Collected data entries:
==================================================

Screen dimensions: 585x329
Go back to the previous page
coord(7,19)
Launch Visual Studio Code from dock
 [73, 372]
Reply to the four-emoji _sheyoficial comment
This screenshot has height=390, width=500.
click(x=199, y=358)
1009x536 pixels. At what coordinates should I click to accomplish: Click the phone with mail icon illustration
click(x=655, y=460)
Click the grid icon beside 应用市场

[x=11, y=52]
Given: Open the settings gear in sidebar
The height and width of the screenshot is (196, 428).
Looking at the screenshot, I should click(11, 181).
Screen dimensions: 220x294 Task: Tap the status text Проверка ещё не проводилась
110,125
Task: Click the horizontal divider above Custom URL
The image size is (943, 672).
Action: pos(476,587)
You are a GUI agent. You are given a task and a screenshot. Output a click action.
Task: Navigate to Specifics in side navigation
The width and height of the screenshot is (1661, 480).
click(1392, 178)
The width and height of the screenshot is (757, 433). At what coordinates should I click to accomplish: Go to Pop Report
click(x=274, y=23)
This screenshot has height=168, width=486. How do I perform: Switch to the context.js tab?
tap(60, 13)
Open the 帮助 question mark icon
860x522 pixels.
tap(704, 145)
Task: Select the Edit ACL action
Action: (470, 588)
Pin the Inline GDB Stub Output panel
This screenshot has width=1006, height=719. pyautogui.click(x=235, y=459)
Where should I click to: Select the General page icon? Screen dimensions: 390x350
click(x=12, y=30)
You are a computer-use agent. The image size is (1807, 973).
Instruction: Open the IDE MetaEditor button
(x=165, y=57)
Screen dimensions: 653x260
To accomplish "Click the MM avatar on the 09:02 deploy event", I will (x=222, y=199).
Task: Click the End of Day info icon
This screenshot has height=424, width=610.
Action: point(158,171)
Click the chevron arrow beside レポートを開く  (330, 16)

==================================================

» **Exercise**:
Write the data out in full, matching every line exactly.

» **Solution to the problem**:
Screen dimensions: 585x329
Go back to the previous page
coord(7,19)
Launch Visual Studio Code from dock
 [73, 372]
Reply to the four-emoji _sheyoficial comment
This screenshot has height=390, width=500.
click(x=199, y=358)
1009x536 pixels. At what coordinates should I click to accomplish: Click the phone with mail icon illustration
click(x=655, y=460)
Click the grid icon beside 应用市场

[x=11, y=52]
Given: Open the settings gear in sidebar
The height and width of the screenshot is (196, 428).
Looking at the screenshot, I should click(11, 181).
Screen dimensions: 220x294 Task: Tap the status text Проверка ещё не проводилась
110,125
Task: Click the horizontal divider above Custom URL
The image size is (943, 672).
Action: pos(476,587)
You are a GUI agent. You are given a task and a screenshot. Output a click action.
Task: Navigate to Specifics in side navigation
The width and height of the screenshot is (1661, 480).
click(1392, 178)
The width and height of the screenshot is (757, 433). At what coordinates should I click to accomplish: Go to Pop Report
click(x=274, y=23)
This screenshot has height=168, width=486. How do I perform: Switch to the context.js tab?
tap(60, 13)
Open the 帮助 question mark icon
860x522 pixels.
tap(704, 145)
Task: Select the Edit ACL action
Action: (470, 588)
Pin the Inline GDB Stub Output panel
This screenshot has width=1006, height=719. pyautogui.click(x=235, y=459)
Where should I click to: Select the General page icon? Screen dimensions: 390x350
click(x=12, y=30)
You are a computer-use agent. The image size is (1807, 973).
Instruction: Open the IDE MetaEditor button
(x=165, y=57)
Screen dimensions: 653x260
To accomplish "Click the MM avatar on the 09:02 deploy event", I will (x=222, y=199).
Task: Click the End of Day info icon
This screenshot has height=424, width=610.
Action: point(158,171)
Click the chevron arrow beside レポートを開く  (330, 16)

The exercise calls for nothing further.